++++ MATERIAL FOR THE TASK

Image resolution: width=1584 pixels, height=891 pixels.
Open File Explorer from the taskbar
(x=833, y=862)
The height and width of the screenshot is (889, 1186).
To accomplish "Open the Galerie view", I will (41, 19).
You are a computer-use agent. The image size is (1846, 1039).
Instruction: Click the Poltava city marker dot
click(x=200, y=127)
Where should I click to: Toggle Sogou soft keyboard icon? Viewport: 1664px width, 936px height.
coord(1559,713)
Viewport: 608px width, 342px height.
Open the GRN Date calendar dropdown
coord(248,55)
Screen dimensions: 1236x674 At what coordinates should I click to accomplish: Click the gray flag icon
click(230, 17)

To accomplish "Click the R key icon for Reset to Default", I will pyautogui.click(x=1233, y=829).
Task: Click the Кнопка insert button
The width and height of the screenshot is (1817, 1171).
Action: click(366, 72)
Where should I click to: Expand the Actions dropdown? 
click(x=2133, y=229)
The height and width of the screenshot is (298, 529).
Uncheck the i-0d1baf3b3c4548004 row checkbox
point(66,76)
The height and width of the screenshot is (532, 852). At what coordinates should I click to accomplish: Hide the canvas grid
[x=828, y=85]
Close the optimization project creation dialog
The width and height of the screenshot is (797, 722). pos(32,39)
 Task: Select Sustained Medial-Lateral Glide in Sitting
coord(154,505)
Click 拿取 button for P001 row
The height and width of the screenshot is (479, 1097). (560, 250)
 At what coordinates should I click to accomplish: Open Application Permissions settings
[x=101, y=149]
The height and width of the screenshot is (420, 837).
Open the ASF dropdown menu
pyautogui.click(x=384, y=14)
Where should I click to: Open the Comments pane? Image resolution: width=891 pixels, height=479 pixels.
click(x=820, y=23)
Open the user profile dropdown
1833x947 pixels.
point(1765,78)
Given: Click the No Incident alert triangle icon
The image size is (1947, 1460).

++++++++

* [BRIEF]:
Your task for the entries above: copy exactly the span starting with the line with "The height and width of the screenshot is (420, 837)." and going on through the line with "Open the user profile dropdown", both lines included, and nothing else.

* [FINAL ANSWER]:
The height and width of the screenshot is (420, 837).
Open the ASF dropdown menu
pyautogui.click(x=384, y=14)
Where should I click to: Open the Comments pane? Image resolution: width=891 pixels, height=479 pixels.
click(x=820, y=23)
Open the user profile dropdown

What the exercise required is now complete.